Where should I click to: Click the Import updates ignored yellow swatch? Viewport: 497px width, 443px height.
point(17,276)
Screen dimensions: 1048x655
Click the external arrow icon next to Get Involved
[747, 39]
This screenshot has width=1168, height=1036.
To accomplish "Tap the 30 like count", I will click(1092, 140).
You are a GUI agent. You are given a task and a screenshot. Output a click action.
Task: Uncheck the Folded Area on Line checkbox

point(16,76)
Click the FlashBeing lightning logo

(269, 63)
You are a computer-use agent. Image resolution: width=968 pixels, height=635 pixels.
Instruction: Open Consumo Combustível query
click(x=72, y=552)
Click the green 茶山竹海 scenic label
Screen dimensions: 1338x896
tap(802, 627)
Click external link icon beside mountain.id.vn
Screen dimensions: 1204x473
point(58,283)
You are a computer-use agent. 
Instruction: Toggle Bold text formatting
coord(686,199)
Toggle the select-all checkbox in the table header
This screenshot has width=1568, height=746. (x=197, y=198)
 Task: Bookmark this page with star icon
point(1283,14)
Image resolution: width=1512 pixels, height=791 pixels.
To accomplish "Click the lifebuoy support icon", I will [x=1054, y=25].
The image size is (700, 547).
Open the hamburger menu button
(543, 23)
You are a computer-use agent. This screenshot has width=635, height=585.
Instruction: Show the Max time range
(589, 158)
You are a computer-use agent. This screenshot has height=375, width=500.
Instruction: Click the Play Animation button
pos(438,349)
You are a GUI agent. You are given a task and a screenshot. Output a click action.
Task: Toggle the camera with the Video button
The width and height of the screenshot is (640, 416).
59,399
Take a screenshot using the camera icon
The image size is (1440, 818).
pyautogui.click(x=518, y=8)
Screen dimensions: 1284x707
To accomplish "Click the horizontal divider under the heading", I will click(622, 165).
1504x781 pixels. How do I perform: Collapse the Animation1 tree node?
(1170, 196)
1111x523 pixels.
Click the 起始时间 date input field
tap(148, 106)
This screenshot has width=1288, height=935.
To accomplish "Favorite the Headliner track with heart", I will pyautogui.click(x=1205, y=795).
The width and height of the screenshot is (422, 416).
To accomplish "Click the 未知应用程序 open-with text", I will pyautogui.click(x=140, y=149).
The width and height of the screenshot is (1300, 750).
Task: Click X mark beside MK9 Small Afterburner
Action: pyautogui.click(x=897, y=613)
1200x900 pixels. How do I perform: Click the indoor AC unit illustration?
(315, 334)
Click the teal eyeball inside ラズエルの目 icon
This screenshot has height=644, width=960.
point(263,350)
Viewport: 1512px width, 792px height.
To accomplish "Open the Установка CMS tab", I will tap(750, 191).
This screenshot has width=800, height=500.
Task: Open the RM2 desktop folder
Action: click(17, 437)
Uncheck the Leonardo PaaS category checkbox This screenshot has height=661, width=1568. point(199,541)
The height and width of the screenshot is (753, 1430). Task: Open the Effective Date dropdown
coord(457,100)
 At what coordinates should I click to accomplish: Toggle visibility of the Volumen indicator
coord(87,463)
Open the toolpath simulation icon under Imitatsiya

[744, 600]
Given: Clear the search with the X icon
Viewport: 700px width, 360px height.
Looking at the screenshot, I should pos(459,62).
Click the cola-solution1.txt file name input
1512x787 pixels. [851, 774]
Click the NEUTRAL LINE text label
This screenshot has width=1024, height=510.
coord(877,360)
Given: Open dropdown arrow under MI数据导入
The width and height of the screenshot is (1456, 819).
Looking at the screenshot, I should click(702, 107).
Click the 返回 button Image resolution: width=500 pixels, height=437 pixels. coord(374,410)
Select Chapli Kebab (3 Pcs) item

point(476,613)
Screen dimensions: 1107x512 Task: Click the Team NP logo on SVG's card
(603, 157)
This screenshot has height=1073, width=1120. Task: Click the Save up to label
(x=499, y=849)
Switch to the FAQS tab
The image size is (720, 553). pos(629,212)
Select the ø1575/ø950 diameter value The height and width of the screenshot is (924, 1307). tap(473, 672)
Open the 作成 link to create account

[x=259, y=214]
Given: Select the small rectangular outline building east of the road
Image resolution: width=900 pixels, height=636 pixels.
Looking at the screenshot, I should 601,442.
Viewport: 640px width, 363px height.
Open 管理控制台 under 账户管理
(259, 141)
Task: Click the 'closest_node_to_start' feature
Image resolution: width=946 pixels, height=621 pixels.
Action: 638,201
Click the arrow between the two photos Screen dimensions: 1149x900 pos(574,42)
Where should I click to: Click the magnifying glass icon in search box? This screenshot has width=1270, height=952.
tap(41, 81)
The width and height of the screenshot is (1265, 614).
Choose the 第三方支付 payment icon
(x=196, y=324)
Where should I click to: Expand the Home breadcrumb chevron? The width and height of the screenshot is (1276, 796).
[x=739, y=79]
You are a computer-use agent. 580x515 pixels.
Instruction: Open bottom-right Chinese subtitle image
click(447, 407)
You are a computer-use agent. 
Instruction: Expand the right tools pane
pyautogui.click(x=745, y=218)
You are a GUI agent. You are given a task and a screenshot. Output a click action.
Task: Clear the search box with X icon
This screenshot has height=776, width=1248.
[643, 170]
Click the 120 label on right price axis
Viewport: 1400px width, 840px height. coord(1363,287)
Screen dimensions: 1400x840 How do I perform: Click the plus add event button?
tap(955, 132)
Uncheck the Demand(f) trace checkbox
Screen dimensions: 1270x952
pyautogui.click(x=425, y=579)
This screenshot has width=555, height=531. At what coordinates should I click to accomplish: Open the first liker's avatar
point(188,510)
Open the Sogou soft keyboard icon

▶ _TASK_: From the listing above, pull out every line that contains the word "button". Case counts.

▶ _ANSWER TO THIS EXERCISE_:
Open the hamburger menu button
Instruction: Click the Play Animation button
Task: Toggle the camera with the Video button
Click the 返回 button Image resolution: width=500 pixels, height=437 pixels. coord(374,410)
Screen dimensions: 1400x840 How do I perform: Click the plus add event button?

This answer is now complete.